The EASI score is a well-validated composite score of AD severity based on 4 body regions: (1) head and neck, (2) trunk (including genital area), (3) upper limbs, and (4) lower limbs (including buttocks). The total area of involvement in each region is graded on a scale of 0 to 6, and AD severity is graded as a composite of 4 parameters (ranked on a scale of 0–3), including redness (erythema, inflammation), thickness (induration, papulation, swelling [acute eczema]), scratching (excoriation), and lichenification (prurigo nodules [chronic eczema]). The surface area of each region relative to body size is used as a multiplying factor, resulting in the following severity strata: 0=clear; 0.1–1.0=almost clear; 1.1–7.0=mild; 7.1–21.0=moderate; 21.1–50.0=severe; 50.1–72.0=very severe (κ=0.75).30-32 The six area, six sign AD (SASSAD) score32,33 is a similar score without adjustment for body surface area by region.34

An older, now less frequently used eczema score is the SCORAD, which addressed surface area by rule of nines and severity of 6 features—redness, swelling, oozing/crusting, scratch marks, skin thickening (lichenification), dryness (assessed in an area with no inflammation)—by region on a scale of 0 to 3. A subjective symptom parameter for itching and sleeplessness helped highlight that these comorbidities are important in gauging disease activity and impact on a child’s life.35

Natural History of AD

The clinical dogma has been that AD would improve with age, with reduction at grade school entry and perhaps full disappearance in adulthood; however, 3 recent surveys have suggested otherwise. The ISAAC group has found prevalence of AD in wealthy developed countries among children aged 6 to 7 years to be at a consistent increase.36 A US-based survey from the National Health Interview Survey showed a 1-year prevalence of 10.2% of active AD in adults and 9.8% when occupational dermatitis was excluded.37 Halvorsen et al38 demonstrated that eczema prevalence is 9.7% in individuals aged 18 to 19 years.

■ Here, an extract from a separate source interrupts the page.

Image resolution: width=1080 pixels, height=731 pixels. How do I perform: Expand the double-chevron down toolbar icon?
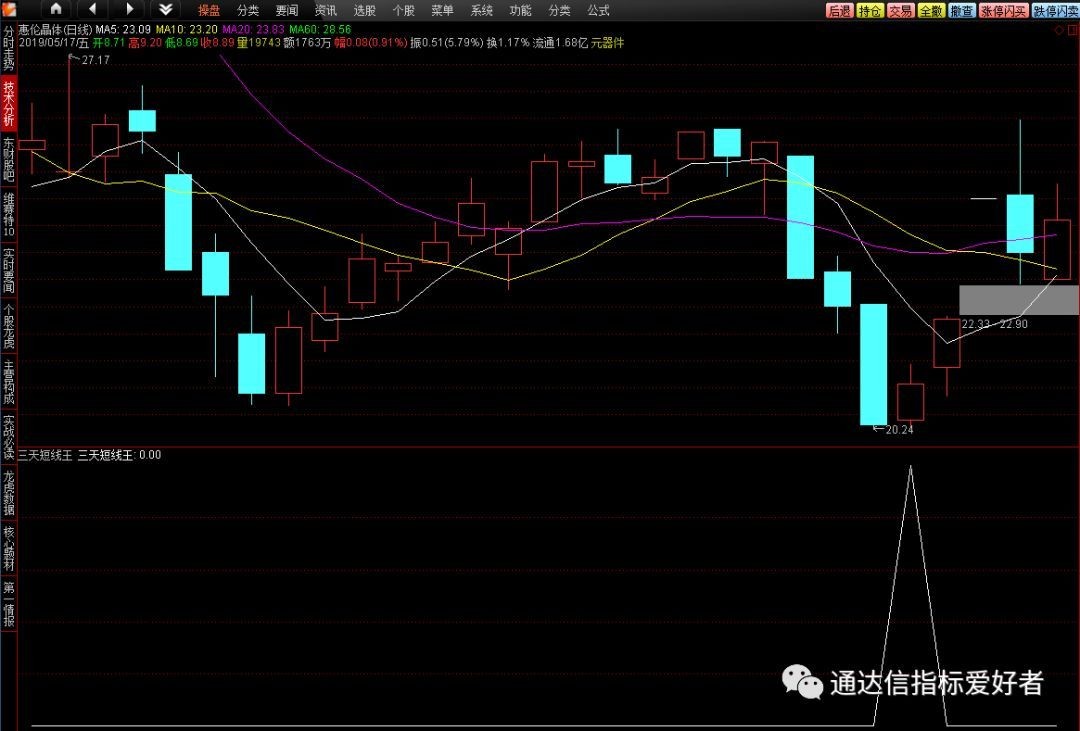point(166,9)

A prospective trial of eighth graders followed from 1995 to 2010 demonstrated that AD persisted in 50% at school age. Persistent eczema into adulthood was associated with early-onset childhood allergic rhinitis and hand eczema.39 In a cohort of hand eczema patients (N=368), 28% had AD and 39% had an atopic illness.40 An association with allergic contact dermatitis and increased IgE to Malassezia furfur was further associated.41


The role of triggers and allergens in disease activity in AD is an important consideration in children with AD and requires ongoing consideration with age and varied exposures. Understanding the grading of AD is important in evaluating clinical trial data. The natural history of AD has changed, which is important for the practitioner to note when counseling patients and guardians.